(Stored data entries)
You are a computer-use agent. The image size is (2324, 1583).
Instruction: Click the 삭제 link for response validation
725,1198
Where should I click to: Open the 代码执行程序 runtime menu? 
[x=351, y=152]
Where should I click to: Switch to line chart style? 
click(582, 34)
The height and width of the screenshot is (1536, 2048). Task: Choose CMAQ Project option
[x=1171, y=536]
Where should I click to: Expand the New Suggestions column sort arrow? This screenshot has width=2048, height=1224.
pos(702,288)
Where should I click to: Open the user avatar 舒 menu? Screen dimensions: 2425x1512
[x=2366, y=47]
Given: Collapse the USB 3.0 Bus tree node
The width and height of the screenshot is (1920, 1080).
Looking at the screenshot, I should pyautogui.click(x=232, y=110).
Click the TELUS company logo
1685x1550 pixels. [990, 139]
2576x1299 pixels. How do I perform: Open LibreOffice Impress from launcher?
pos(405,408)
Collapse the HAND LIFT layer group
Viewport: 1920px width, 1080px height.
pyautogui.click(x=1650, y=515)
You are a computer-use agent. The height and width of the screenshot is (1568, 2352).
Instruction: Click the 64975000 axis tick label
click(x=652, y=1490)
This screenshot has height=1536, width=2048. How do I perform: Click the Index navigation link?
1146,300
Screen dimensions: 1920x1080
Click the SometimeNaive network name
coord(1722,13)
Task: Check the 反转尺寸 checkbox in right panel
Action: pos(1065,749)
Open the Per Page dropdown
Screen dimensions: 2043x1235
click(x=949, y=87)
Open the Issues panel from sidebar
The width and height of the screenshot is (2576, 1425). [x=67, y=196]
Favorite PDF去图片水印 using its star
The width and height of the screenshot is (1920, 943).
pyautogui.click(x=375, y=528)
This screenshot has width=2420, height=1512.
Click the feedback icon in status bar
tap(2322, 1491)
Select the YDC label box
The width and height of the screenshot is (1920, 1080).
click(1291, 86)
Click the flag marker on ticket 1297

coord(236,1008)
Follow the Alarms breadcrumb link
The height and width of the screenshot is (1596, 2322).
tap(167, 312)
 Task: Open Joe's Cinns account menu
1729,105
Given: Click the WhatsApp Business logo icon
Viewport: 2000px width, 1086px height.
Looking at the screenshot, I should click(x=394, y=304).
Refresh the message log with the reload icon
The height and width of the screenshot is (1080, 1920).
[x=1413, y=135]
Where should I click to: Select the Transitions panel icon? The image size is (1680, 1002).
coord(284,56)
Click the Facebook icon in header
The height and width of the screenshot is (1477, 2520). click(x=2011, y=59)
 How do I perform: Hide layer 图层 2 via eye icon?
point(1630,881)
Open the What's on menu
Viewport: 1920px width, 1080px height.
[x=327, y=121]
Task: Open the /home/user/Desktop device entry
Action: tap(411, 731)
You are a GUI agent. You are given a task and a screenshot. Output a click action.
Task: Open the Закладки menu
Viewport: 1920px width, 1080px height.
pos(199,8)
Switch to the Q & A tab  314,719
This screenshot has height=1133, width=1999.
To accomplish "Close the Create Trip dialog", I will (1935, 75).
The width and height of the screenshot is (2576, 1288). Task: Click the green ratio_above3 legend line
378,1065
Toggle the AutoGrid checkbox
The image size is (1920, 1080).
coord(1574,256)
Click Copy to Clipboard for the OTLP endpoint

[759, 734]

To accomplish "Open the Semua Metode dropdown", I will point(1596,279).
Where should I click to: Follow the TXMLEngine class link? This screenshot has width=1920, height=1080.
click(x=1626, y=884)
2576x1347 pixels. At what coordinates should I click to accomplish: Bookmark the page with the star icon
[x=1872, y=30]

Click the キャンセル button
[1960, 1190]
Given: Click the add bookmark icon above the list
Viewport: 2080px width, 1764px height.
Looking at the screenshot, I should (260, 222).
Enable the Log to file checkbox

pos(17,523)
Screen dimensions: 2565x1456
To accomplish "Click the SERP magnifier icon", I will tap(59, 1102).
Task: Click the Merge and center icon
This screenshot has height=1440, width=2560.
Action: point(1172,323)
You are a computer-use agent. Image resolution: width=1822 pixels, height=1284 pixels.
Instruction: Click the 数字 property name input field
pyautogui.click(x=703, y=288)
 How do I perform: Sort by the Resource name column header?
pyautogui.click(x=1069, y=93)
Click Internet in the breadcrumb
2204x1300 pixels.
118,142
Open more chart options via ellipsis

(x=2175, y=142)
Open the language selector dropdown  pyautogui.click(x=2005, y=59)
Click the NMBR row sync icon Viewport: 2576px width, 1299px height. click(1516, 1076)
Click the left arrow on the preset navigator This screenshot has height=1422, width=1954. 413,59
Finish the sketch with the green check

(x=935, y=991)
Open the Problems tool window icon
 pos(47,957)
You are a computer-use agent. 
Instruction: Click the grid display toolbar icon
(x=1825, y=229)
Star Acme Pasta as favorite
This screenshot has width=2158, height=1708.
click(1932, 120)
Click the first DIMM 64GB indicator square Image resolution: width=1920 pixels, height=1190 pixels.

• **Instructions for the task**: With "dropdown" as the search string, filter the records and return each line that has it.

• **Reply to the exercise**:
Open the Per Page dropdown
To accomplish "Open the Semua Metode dropdown", I will point(1596,279).
Open the language selector dropdown  pyautogui.click(x=2005, y=59)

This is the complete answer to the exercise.